Lockman states, “Division of labor in the home is one of the most important gender-equity issues of our time. Yet at the current rate of change, MenCare, a group that promotes equal involvement in caregiving, estimates that it will be about 75 more years before men worldwide assume half of the unpaid work that domesticity requires.” [Ibid.]

This week’s Sabbath school, “Keys to Family Unity,” addresses the issue of equality by applying Bible principles to family relationships. For instance, when we place Christ in the center of our homes, walls of division between members will come down and there will be unselfish interest on the part of all to serve, regardless of gender or position in the family.

Unity cannot happen without self-sacrificing love toward one another, a quality that can only come from unity with Jesus who said, “Love each other as I have loved you” (John 15:12, NIV). Reading through 1 Corinthians 13:4–8 is a practical way to measure the genuine quality of your love toward others.

Wednesday’s lesson on submission especially guides family members to balance their roles with unselfish love. While responsibilities may change through the various seasons of a family’s growth, the equal love and care for all members of the household should never change. When life is difficult, we will not complain, “It’s not my job,” but will lean in to help wherever needed. It’s a principle that brings family unity.

Don’t wait 75 years to take out the garbage.


For Reflection

Connecting: Draw a picture of a scale that shows the balance (or imbalance) of home responsibilities in your home of origin. Write down examples of “jobs” that were covered by your caregivers or parents. How did this affect your life?
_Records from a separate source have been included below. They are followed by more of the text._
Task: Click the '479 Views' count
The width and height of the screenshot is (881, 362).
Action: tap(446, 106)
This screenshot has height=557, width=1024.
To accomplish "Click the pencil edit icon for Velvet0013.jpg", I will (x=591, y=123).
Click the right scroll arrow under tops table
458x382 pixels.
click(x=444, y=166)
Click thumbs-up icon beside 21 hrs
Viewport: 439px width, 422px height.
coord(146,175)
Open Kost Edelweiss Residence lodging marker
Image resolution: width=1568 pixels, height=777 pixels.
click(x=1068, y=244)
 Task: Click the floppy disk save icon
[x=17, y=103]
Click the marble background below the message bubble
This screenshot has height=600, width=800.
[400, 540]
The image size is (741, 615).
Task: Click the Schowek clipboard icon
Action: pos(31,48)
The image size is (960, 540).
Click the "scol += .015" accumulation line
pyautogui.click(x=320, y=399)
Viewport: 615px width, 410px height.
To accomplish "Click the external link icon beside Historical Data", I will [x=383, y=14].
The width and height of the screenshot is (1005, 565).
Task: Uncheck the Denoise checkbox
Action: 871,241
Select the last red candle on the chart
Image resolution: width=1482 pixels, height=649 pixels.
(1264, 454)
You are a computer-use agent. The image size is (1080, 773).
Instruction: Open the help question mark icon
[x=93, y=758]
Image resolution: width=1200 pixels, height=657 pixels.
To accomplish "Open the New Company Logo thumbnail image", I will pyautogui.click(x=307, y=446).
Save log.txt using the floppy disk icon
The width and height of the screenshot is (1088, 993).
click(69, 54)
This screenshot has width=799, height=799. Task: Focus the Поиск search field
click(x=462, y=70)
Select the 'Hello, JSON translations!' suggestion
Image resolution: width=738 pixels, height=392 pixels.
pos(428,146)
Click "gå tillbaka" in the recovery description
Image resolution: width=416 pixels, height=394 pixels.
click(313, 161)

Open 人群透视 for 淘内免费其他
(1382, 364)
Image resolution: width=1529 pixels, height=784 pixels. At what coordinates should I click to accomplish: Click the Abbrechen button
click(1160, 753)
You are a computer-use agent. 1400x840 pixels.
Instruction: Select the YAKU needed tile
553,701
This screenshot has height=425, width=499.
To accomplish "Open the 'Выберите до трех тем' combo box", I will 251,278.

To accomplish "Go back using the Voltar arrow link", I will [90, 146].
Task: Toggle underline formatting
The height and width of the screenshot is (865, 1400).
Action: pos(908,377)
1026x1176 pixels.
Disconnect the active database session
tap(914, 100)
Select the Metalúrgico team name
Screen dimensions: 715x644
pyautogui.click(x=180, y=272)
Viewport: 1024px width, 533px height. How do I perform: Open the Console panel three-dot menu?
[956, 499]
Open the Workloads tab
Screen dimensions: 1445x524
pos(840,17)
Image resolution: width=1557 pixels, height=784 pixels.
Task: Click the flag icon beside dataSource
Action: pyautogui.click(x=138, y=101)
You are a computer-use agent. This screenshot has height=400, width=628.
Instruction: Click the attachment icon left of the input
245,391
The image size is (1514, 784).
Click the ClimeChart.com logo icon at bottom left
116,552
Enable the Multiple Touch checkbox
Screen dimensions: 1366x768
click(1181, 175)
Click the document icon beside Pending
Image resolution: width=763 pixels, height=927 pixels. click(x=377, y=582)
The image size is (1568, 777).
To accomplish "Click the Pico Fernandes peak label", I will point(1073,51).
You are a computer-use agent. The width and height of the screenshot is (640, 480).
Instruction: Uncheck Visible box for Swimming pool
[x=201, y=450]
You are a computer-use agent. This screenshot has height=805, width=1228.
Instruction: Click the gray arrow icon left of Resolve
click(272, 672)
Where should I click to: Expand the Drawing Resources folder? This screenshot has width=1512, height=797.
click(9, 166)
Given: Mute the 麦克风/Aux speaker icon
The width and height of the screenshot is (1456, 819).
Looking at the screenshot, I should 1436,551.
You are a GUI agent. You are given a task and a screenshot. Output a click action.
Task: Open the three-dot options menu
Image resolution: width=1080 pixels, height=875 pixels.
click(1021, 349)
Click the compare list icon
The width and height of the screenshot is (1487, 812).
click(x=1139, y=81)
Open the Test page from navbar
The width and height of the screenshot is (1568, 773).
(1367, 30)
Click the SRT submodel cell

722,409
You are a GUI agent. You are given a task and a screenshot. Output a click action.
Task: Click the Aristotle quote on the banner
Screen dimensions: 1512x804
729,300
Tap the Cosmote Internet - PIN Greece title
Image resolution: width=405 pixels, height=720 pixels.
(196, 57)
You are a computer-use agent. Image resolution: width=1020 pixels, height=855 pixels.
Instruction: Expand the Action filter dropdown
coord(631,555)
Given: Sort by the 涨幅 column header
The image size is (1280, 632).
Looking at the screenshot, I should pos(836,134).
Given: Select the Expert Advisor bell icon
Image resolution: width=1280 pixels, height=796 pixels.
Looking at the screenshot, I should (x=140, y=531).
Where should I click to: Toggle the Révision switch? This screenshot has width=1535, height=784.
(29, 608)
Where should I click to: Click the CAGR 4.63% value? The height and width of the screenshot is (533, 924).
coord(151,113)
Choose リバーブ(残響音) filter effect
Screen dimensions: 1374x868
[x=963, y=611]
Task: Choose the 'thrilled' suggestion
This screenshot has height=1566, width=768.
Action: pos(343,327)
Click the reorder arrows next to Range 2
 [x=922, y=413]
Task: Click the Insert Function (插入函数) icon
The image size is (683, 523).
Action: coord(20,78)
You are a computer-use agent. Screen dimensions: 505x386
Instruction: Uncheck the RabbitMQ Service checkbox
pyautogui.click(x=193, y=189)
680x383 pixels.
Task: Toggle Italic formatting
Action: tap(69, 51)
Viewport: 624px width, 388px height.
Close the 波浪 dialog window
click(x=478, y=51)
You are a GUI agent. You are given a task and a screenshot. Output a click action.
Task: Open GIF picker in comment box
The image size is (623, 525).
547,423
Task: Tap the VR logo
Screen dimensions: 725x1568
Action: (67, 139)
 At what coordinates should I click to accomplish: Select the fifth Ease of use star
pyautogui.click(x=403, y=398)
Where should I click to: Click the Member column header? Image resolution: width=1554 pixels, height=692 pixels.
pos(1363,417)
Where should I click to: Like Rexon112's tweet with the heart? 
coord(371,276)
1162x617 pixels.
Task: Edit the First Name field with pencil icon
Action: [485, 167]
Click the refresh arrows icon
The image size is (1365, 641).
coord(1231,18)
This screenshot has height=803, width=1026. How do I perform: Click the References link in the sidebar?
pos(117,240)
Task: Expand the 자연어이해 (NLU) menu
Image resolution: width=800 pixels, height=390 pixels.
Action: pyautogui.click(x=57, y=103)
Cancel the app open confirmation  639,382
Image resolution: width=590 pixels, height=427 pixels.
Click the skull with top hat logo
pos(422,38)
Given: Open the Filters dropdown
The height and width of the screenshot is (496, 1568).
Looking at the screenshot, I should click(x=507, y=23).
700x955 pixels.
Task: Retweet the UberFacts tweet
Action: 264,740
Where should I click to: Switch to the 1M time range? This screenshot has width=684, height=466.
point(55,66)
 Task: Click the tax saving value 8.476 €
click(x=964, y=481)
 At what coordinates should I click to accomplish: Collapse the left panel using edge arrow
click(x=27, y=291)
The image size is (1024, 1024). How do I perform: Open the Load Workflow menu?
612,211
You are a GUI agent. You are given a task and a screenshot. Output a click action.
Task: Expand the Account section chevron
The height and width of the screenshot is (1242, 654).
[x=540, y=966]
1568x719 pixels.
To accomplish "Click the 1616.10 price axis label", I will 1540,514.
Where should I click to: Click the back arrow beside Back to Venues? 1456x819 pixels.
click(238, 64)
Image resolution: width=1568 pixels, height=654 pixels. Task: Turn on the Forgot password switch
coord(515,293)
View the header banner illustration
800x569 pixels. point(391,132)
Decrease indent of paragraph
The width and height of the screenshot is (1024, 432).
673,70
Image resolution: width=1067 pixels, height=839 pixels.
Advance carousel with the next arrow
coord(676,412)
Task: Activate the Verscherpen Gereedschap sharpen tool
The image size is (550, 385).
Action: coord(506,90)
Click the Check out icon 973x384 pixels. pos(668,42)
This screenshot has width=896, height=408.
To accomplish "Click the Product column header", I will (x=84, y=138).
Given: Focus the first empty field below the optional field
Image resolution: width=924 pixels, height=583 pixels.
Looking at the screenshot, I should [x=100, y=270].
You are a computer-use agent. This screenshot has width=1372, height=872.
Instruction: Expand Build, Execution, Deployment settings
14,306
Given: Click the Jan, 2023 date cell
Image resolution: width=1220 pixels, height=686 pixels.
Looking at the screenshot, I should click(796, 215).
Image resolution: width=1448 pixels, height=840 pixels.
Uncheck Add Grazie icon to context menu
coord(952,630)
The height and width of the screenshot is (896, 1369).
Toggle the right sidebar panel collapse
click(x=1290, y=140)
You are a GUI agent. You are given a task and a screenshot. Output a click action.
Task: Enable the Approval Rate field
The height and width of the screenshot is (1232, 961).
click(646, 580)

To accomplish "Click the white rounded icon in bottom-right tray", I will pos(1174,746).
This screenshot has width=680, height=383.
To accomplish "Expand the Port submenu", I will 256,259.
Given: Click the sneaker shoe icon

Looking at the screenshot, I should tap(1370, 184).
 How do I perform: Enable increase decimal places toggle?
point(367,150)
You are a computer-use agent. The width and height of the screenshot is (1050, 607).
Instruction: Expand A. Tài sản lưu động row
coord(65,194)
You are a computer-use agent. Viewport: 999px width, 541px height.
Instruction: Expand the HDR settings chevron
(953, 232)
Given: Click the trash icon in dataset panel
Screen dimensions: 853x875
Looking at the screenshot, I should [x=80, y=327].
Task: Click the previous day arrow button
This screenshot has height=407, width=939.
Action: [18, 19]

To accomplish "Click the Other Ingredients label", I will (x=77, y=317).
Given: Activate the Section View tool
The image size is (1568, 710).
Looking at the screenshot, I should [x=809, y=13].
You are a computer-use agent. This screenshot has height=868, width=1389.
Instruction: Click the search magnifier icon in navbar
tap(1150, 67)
Sharing: Choose one type of relationship in your life in which you experience equality and balance. Explain how this happens. Then choose a relationship in which you experience imbalance. Why is this so?

  1. Parent and child
  2. Husband and wife
  3. Employer and employee
  4. Church leader and church member
  5. Friend and friend
  6. Other…

Applying: Make a list of “home responsibilities.” Come up with at least 10 examples (doing the laundry, vacuuming, childcare if you have children, washing the car, cooking, etc.). Then mark down who currently cares for those items. Now reflect on what changes could bring more balance in the home.

Valuing: Inequality in our relationships can bring frustration and even pain. If you have brought hurt to another through a lack of unselfish help in your home, pray with another person and confess your need for help from God to bring unity to your family.